West Nile virus (WNV) was initially isolated in 1937 from the blood of a woman with a fever in Uganda. It was one of the first viruses shown to be transmitted by mosquitoes. This virus is in the family Flaviviridae, which contains other notable arthropod-transmitted viruses like yellow-fever virus, dengue hemorraghic fever virus and St. Louis encephalitis virus. The later is endemic in the eastern United States causing sporadic, seasonal outbreaks of disease in humans and horses. Historically, free-ranging birds from multiple families have been considered highly susceptible to WNV infection but relatively resistant to disease. While transiently infected, free-ranging birds can serve as a source of virus for mosquitoes, and occasionally other biting insects, who can then transmit the virus to other birds, humans, horses or other mammals. Direct transmission (transmission not involving an insect) would only be a concern with blood to blood transfer during the brief period when high concentrations of virus are found in the blood.

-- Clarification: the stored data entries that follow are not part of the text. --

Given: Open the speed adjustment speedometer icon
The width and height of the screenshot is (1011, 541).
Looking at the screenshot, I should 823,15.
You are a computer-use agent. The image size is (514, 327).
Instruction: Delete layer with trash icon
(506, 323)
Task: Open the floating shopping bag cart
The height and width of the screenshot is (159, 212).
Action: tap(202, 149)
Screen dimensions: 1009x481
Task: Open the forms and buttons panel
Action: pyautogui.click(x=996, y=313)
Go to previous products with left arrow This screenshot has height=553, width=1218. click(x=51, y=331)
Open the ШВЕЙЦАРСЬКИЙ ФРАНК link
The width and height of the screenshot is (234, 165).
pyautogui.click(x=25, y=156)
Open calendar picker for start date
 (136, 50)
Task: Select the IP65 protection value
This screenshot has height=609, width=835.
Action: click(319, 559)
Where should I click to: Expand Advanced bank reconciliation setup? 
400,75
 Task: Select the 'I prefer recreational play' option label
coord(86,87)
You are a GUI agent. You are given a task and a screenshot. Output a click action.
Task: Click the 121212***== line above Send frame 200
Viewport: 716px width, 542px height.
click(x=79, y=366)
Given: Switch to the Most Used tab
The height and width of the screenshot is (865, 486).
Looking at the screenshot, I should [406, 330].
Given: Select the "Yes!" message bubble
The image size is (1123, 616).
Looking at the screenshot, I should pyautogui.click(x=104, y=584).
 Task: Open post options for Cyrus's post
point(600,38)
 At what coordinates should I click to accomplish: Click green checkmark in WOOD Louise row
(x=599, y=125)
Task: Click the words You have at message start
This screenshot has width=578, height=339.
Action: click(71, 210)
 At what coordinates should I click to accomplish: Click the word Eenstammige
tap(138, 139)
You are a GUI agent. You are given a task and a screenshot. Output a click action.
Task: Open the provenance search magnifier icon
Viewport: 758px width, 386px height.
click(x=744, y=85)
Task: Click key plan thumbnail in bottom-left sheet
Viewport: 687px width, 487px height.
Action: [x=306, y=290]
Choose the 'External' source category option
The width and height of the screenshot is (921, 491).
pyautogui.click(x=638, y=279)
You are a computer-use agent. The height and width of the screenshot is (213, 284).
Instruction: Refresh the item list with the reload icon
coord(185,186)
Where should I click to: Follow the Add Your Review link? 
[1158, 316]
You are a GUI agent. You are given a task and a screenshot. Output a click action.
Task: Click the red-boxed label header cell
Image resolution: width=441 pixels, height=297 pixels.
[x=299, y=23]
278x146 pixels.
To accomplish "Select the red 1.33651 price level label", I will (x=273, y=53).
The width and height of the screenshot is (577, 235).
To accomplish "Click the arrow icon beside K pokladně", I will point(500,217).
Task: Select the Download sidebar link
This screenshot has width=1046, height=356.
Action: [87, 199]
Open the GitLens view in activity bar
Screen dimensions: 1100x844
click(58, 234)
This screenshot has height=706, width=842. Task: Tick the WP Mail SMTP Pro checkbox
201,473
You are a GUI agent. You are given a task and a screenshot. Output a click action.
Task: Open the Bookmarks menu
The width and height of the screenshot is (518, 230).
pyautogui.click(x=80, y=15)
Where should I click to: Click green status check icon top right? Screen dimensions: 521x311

West Nile virus is considered one of the most widely distributed of all flaviviruses, but until recently had not been isolated from a host in North America. In the fall of 1999, a strain of WNV was recovered from humans, birds and mosquitoes during a disease outbreak that started in New York City. The outbreak was first recognized in August when free-ranging crows from the area began dying with clinical changes suggestive of nervous system damage (ie. abnormal head positioning, circling, wing droop, stumbling, tremors and convulsions). During the subsequent months, WNV was confirmed as the cause of death in more than 20 species of captive and free-ranging birds from New York State, New Jersey and Connecticut. Deaths were also reported in some humans and horses from the same areas.
Since its initial description, WNV has been associtated with occasional outbreaks of disease in humans and horses in Africa and Asia. Sporadic outbreaks have also been described in Europe but WNV associated problems are less common in Europe than in Africa and Asia. This virus has rarely been associated with disease in birds, making the US outbreak particularly unusual.
The recent immigration of WNV to the United States is concerning. If WNV, presumably introduced to New York in the summer of 1999, is able to overwinter in a manner similar to endemic flaviviruses, then recurring seasonal outbreaks of WN fever should be expected. The immigration of WNV to North America, reminds us that any pathogen is only a plane ride away.
Symptoms in Birds
In general, naturally acquired flaviviruses (like WNV) and togaviruses (like EEE virus) infections generally cause no recognizable problems in birds that coevolved with endemic strains of virus, but often fatal infections in birds that evolved elsewhere. Numerous species of birds have been shown to be susceptible to WNV infection including two species of Psittaciformes, the ringed-neck parakeet and the vasa parrot. Species of companion birds that evolved in Euroasia would be considered relatively resistant to WNV associated disease, while those species that evolved elsewhere might be more likely to develop clinical changes or die.
Birds with clinical changes suggestive of nervous system damage (ie. abnormal head positioning, circling, wing droop, stumbling, tremors and convulsions) should be evaluated by an avian veterinarian immediately. Most cases of nervous system disease in birds will caused by bacteria, fungi, toxins, cancers or viruses other than WNV. West Nile virus, or other arthropod-transmitted viruses, would be most likely to cause problems in birds during seasons when mosquito activity increases. Increases in mosquito density, and thus WNV activity, would be favored by flooding, intensive irrigation procedures and higher than normal temperatures.
Symptoms in Humans and Horses
The majority of humans and horses infected with WNV remain clinically unaffected or develop only a mild transient disease followed by complete recovery. When they occur, clinical changes in horses typically include sluggishness, stumbling, limb paralysis and convulsions. Affected humans typically develop a flu-like illness characterized by high fever, headache, sore throat, fatigue, muscle pain, nausea, diarrhea and signs of respiratory disease. The incubation period is usually 3 to 6 days with an acute onset of symptoms. The virus is only in the blood for an average of 4 to 8 days in immunocompetent people, but may persist in the blood for a month in those that are immunocompromised.
Less than 15 percent of infected humans develop more severe forms of disease characterized by aseptic meningitis or encephalitis, hepatitis, pancreatitis or myocarditis. In the few humans that are more severely affected, the virus causes progressive damage of the nervous system that can lead to death. West Nile virus disease rates in humans and horses are highest with aggressive strains of the virus. For example, 5 percent of the humans with symptoms of disease died when a particularly aggressive strain began circulating in Romania. By comparison, the reported case-fatality rate in humans for St. Louis encephalitis virus is usually 10 percent.